__Listed entries__.
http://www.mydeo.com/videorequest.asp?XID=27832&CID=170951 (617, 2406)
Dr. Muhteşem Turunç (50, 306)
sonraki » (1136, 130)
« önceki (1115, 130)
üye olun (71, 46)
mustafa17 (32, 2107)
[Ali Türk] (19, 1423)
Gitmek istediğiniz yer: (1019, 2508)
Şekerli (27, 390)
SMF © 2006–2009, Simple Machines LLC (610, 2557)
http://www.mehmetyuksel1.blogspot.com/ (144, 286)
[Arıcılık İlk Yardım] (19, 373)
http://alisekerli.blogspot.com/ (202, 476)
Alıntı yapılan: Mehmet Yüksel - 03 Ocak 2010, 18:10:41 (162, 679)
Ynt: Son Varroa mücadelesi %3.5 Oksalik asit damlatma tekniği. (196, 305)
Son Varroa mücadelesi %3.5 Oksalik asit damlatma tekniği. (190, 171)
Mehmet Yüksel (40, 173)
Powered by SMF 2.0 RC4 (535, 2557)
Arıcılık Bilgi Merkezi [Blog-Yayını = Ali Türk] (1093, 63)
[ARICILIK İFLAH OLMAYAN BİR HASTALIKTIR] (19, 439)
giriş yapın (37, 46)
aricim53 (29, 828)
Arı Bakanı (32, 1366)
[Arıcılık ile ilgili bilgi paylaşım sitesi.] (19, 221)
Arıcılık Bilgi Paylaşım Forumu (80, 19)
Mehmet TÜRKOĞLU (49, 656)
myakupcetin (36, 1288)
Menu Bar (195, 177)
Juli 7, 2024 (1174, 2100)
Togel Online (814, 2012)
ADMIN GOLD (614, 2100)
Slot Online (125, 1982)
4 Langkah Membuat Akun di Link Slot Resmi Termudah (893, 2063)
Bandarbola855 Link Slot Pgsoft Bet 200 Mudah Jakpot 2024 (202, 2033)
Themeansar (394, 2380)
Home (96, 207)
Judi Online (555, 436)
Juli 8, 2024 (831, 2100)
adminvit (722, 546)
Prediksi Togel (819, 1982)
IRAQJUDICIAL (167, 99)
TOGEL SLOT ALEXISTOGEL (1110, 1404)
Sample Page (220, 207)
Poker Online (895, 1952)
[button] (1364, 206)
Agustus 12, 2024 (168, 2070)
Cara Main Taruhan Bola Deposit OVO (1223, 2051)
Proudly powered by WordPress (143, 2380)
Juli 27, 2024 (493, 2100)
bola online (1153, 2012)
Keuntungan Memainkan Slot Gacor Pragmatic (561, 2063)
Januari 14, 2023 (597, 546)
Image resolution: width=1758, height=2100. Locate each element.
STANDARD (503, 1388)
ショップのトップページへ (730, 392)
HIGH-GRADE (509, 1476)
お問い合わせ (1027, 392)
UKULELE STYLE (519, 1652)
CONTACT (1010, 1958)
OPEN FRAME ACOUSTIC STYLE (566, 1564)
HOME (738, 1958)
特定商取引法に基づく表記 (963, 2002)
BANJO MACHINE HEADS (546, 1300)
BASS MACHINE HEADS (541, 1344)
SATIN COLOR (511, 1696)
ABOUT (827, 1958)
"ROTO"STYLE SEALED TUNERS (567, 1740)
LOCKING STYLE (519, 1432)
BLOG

__About this task__. Write each entry out again, exactly as it reads above.

__Solution to the problem__.
http://www.mydeo.com/videorequest.asp?XID=27832&CID=170951 (617, 2406)
Dr. Muhteşem Turunç (50, 306)
sonraki » (1136, 130)
« önceki (1115, 130)
üye olun (71, 46)
mustafa17 (32, 2107)
[Ali Türk] (19, 1423)
Gitmek istediğiniz yer: (1019, 2508)
Şekerli (27, 390)
SMF © 2006–2009, Simple Machines LLC (610, 2557)
http://www.mehmetyuksel1.blogspot.com/ (144, 286)
[Arıcılık İlk Yardım] (19, 373)
http://alisekerli.blogspot.com/ (202, 476)
Alıntı yapılan: Mehmet Yüksel - 03 Ocak 2010, 18:10:41 (162, 679)
Ynt: Son Varroa mücadelesi %3.5 Oksalik asit damlatma tekniği. (196, 305)
Son Varroa mücadelesi %3.5 Oksalik asit damlatma tekniği. (190, 171)
Mehmet Yüksel (40, 173)
Powered by SMF 2.0 RC4 (535, 2557)
Arıcılık Bilgi Merkezi [Blog-Yayını = Ali Türk] (1093, 63)
[ARICILIK İFLAH OLMAYAN BİR HASTALIKTIR] (19, 439)
giriş yapın (37, 46)
aricim53 (29, 828)
Arı Bakanı (32, 1366)
[Arıcılık ile ilgili bilgi paylaşım sitesi.] (19, 221)
Arıcılık Bilgi Paylaşım Forumu (80, 19)
Mehmet TÜRKOĞLU (49, 656)
myakupcetin (36, 1288)
Menu Bar (195, 177)
Juli 7, 2024 (1174, 2100)
Togel Online (814, 2012)
ADMIN GOLD (614, 2100)
Slot Online (125, 1982)
4 Langkah Membuat Akun di Link Slot Resmi Termudah (893, 2063)
Bandarbola855 Link Slot Pgsoft Bet 200 Mudah Jakpot 2024 (202, 2033)
Themeansar (394, 2380)
Home (96, 207)
Judi Online (555, 436)
Juli 8, 2024 (831, 2100)
adminvit (722, 546)
Prediksi Togel (819, 1982)
IRAQJUDICIAL (167, 99)
TOGEL SLOT ALEXISTOGEL (1110, 1404)
Sample Page (220, 207)
Poker Online (895, 1952)
[button] (1364, 206)
Agustus 12, 2024 (168, 2070)
Cara Main Taruhan Bola Deposit OVO (1223, 2051)
Proudly powered by WordPress (143, 2380)
Juli 27, 2024 (493, 2100)
bola online (1153, 2012)
Keuntungan Memainkan Slot Gacor Pragmatic (561, 2063)
Januari 14, 2023 (597, 546)
Image resolution: width=1758, height=2100. Locate each element.
STANDARD (503, 1388)
ショップのトップページへ (730, 392)
HIGH-GRADE (509, 1476)
お問い合わせ (1027, 392)
UKULELE STYLE (519, 1652)
CONTACT (1010, 1958)
OPEN FRAME ACOUSTIC STYLE (566, 1564)
HOME (738, 1958)
特定商取引法に基づく表記 (963, 2002)
BANJO MACHINE HEADS (546, 1300)
BASS MACHINE HEADS (541, 1344)
SATIN COLOR (511, 1696)
ABOUT (827, 1958)
"ROTO"STYLE SEALED TUNERS (567, 1740)
LOCKING STYLE (519, 1432)
BLOG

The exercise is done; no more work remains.